Zehn Jahre lang war das brutalistische Beton-Glas-Gebäude, 1960 von Ivan Antić and Ivanka Raspopović geplant, wegen Renovierung geschlossen. Mit einer großen „Introspektive“ (nicht Retrospektive) Erwin Wurms, seiner flächenmäßig größten Schau bisher, soll das Museum jetzt eine breitere Öffentlichkeit „provozieren“. Nach einer Soloshow von Marina Abramovic, die in ihrer Heimat aber eher als lokales Phänomen betrachtet wird, sei Wurm nun der erste „echte“ internationale Star, der hier ausstelle. Erklärt die 2021 angetretene junge Direktorin Maja Kolarić. Sie kommt aus der überschaubaren Galerien-Szene der Stadt und nach ständig wechselnden Direktoren hat sie sich schließlich auf die erste richtige Ausschreibung des Postens beworben – damals bereits mit einer Wurm-Ausstellung im Konzept. Da kannten sie sich noch gar nicht persönlich.

Fünf Tieflader voll Kunst. Aber Wurm war von dem selbst skulptural wirkenden, alleinstehenden Museum begeistert, das mit seinen lichtdurchfluteten offenen Hallen und ineinander übergehenden Ebenen für die in der kommunistischen Zeit bevorzugte Skulptur geschaffen wurde. Mithilfe von Sponsoren wie Raiffeisen kam es dann tatsächlich zu der aufwendigen Ausstellung, seiner ersten im Balkan noch dazu – und fünf Tieflader fuhren schließlich aus Wurms Lagern die Donau abwärts.

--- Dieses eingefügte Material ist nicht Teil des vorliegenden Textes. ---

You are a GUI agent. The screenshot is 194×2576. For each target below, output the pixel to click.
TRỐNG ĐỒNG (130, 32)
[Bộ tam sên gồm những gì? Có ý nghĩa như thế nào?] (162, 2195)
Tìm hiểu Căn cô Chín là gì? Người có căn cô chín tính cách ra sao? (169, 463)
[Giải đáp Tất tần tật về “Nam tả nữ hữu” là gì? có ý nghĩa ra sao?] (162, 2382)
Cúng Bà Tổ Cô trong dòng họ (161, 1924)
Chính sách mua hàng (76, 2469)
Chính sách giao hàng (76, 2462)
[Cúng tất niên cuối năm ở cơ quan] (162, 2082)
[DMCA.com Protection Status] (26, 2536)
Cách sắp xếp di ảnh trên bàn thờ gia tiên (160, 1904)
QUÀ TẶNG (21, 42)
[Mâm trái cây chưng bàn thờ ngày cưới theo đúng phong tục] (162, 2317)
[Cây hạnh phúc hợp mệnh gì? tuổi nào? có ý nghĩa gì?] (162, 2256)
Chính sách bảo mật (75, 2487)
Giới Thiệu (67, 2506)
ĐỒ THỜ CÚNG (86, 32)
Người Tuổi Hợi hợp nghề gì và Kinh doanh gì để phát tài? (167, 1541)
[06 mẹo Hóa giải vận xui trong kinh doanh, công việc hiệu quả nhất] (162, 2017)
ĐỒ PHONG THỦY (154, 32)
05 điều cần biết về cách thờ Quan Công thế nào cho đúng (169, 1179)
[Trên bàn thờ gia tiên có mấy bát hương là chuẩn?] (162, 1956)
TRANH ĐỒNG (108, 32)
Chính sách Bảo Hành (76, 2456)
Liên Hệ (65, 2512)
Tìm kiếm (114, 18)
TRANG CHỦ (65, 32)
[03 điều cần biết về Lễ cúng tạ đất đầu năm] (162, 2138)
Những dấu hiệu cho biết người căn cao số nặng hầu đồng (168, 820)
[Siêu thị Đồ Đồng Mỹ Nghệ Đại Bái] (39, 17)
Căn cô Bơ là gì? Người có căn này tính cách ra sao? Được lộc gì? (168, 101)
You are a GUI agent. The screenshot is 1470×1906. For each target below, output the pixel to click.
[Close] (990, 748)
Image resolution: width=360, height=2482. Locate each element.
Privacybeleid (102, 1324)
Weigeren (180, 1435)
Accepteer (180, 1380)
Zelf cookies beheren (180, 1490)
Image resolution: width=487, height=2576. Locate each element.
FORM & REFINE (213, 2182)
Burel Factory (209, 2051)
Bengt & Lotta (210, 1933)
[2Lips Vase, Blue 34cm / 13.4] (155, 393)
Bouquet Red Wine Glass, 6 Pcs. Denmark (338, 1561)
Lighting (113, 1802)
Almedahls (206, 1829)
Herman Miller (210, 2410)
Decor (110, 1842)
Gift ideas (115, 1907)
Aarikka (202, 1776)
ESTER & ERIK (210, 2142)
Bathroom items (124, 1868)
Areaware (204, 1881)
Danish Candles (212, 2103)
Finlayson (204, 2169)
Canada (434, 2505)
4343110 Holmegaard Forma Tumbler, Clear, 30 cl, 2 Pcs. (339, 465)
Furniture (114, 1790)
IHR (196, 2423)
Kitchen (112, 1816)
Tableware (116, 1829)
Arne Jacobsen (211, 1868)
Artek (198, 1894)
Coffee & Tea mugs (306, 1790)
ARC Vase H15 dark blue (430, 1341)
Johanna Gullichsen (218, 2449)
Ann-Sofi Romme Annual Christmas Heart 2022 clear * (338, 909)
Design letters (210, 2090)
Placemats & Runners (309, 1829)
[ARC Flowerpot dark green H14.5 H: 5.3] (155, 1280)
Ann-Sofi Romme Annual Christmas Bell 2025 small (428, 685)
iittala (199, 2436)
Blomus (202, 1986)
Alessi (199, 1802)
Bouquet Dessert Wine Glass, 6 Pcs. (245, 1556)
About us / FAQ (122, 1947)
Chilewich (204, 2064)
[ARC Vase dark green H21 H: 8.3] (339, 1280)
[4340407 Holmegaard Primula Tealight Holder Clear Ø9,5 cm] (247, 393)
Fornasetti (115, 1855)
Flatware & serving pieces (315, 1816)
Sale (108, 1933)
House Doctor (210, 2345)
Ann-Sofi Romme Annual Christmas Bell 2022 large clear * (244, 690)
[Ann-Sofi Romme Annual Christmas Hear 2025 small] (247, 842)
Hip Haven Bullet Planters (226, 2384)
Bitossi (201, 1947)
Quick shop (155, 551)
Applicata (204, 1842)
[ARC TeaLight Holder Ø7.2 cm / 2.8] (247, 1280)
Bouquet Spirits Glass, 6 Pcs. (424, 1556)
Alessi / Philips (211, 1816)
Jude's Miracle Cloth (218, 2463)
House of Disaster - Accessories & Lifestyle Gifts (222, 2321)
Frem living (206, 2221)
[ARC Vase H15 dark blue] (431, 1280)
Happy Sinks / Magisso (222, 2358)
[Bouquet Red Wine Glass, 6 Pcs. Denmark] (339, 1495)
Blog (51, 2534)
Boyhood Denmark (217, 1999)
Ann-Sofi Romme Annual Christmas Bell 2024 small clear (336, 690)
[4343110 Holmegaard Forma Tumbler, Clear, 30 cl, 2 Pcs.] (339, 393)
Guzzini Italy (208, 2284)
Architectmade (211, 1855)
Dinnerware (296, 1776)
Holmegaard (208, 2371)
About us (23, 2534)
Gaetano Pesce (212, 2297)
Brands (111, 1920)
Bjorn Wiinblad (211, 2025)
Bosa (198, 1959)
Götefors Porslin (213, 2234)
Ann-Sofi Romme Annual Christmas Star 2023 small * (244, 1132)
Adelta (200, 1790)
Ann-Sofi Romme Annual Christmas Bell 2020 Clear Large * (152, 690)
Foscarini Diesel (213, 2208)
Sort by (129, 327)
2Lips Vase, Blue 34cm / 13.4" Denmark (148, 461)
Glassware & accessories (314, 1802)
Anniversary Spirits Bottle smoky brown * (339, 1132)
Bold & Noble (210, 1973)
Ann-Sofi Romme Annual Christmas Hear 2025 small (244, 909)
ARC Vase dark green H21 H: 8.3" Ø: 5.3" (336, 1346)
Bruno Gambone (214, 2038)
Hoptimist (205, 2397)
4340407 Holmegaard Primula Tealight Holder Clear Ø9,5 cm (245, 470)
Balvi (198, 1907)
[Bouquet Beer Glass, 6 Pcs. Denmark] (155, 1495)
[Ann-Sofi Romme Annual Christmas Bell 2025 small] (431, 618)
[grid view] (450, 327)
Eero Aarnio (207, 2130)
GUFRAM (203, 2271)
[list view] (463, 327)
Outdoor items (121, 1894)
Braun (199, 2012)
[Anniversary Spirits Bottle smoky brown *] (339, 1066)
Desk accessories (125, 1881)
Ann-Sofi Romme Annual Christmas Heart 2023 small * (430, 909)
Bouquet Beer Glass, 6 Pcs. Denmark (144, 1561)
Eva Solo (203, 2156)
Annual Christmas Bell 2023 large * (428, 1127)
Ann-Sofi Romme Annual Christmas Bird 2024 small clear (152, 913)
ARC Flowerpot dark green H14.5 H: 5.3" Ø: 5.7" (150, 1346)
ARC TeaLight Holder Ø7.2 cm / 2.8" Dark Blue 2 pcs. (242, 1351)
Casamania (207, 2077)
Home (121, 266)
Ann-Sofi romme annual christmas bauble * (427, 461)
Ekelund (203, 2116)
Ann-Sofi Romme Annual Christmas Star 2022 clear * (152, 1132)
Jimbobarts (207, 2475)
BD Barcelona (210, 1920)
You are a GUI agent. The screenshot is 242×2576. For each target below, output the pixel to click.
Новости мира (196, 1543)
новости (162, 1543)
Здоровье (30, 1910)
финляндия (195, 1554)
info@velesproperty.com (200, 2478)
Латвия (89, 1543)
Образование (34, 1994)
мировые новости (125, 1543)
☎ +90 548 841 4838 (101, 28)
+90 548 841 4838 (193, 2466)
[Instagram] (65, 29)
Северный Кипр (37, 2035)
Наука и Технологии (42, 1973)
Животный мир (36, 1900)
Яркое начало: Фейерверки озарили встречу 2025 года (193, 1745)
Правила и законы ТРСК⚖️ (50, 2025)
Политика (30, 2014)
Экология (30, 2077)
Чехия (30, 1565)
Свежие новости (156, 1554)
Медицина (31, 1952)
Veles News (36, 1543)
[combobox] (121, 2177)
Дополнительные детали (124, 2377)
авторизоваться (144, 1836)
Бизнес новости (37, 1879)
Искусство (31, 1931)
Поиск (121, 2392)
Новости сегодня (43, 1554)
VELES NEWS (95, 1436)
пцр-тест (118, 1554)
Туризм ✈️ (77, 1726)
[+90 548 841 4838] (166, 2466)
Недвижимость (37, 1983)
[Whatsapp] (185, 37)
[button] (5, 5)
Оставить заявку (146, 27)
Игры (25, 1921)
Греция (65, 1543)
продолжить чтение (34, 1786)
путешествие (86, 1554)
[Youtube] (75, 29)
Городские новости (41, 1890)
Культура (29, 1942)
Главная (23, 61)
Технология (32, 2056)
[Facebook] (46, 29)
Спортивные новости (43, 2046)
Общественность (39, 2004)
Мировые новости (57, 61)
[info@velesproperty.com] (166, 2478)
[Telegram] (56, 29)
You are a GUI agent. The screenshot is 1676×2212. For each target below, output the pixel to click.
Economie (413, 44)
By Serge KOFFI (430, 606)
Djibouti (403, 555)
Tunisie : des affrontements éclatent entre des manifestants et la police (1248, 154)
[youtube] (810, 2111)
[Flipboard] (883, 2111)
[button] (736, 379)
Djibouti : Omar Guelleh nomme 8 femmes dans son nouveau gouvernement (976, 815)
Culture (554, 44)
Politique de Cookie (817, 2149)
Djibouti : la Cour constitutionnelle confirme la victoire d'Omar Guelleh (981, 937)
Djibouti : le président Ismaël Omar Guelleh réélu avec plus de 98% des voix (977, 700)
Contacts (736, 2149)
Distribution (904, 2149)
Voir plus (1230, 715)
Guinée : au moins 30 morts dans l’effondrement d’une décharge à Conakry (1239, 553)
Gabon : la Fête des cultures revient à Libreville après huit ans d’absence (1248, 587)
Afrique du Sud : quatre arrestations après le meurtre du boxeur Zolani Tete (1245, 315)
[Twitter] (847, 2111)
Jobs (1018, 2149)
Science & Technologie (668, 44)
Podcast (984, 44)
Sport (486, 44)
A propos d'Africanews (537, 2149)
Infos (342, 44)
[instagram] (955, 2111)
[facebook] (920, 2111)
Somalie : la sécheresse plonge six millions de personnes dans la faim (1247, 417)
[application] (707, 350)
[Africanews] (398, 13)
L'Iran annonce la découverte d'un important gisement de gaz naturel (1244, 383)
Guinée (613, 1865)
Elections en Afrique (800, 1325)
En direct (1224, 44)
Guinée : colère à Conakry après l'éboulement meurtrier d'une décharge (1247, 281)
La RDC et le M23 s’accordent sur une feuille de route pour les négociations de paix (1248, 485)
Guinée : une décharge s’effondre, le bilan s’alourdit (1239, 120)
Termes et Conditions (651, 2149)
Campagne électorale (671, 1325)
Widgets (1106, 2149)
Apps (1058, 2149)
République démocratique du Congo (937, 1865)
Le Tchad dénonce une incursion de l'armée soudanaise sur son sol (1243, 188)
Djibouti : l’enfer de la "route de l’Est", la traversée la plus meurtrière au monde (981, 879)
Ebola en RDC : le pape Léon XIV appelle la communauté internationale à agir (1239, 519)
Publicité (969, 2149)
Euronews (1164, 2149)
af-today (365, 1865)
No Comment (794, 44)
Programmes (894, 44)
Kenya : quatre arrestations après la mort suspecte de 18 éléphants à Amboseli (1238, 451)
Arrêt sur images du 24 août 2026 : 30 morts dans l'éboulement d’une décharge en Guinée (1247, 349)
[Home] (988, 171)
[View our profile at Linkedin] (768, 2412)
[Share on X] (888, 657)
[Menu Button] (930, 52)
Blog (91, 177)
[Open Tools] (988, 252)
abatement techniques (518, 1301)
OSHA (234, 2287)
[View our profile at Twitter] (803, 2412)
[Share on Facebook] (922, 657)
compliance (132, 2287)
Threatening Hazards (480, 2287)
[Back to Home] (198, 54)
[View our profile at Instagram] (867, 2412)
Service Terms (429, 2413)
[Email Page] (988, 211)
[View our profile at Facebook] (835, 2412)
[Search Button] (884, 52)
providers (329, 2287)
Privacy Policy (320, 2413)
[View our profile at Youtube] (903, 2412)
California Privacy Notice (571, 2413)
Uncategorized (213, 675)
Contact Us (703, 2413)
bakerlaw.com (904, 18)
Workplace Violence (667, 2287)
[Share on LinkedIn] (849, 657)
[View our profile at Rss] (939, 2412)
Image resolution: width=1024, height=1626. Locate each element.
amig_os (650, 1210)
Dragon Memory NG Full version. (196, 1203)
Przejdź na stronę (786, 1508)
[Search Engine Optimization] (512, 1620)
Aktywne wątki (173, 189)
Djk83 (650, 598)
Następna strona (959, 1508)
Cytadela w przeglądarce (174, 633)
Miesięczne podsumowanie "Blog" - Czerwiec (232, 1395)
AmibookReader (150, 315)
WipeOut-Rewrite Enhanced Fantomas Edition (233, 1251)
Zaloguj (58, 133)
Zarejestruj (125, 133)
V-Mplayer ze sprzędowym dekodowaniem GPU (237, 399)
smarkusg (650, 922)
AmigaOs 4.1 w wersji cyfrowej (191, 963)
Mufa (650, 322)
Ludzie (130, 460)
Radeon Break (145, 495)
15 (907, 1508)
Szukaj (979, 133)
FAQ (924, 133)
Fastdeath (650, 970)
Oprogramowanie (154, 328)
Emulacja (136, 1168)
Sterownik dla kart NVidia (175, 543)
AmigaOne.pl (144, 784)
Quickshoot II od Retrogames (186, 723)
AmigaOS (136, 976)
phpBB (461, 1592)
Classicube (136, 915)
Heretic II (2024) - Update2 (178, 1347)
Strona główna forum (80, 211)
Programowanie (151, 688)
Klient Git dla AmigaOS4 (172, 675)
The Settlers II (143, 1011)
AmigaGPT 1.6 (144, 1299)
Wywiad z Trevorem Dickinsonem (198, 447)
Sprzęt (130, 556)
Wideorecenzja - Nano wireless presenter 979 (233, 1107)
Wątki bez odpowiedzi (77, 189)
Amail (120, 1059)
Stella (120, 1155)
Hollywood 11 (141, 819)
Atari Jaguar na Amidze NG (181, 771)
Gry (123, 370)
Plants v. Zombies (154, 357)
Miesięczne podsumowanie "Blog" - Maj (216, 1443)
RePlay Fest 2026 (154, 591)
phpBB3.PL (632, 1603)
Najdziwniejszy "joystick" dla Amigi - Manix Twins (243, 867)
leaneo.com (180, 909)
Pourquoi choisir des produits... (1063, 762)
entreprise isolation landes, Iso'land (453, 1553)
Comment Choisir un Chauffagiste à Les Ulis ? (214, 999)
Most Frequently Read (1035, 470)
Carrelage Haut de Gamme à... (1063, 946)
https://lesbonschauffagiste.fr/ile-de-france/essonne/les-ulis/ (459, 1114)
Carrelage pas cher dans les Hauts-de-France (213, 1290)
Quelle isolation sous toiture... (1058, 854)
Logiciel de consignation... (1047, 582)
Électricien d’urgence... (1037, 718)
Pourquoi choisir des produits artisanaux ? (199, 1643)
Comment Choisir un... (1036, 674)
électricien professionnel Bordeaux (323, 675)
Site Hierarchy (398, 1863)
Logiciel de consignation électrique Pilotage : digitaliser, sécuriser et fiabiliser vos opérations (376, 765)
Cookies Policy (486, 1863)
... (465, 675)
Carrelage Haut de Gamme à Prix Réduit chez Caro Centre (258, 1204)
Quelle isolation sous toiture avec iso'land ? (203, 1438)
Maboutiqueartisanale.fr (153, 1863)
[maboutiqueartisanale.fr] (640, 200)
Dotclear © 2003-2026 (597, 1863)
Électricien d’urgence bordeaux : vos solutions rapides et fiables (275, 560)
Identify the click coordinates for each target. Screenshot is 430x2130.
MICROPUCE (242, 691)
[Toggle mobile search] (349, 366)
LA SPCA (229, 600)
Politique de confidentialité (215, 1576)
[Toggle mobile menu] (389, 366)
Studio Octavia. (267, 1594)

Gemeinsam mit dem französischen Kurator Jérôme Sans konnte Kolarić auswählen, was ihr also immer schon vorgeschwebt war für das Haus: Kunst, die interaktiv und spielerisch ist, die Spaß machen kann, aber auch philosophisch und intellektuell hält. Schon am Eröffnungstag ging dieses erfreuliche Kalkül auf: Die Menschen drängten sich um das Ereignis, für das Wurm wie schon einige Male zuvor Performer auf und an noch nassen, großen Tonmodellen von Architekturen „Übungen“ verrichten ließ. Wie leibliche Ertüchtigung sieht das aus, wenn eine Liegende ihre Füße hebt und immer wieder auf eines der Gebäude fallen lässt. Ein Bauchmuskeltraining, das bleibende Spuren im Ton hinterlässt. Ein anderer wiederum macht Kniebeugen am Dach eines Hausmodells. Langsam erkennt man, was die rundum Stehenden gleich erkannten: Es ist das Museum selbst! Auch die anderen Gebäude sind Belgrader Signature-Bauten. Als Hintergrundmusik dieser „Traktierung“ erschallt kein fetter Fitnesscenter-Sound, sondern Wittgensteins „Tractatus“.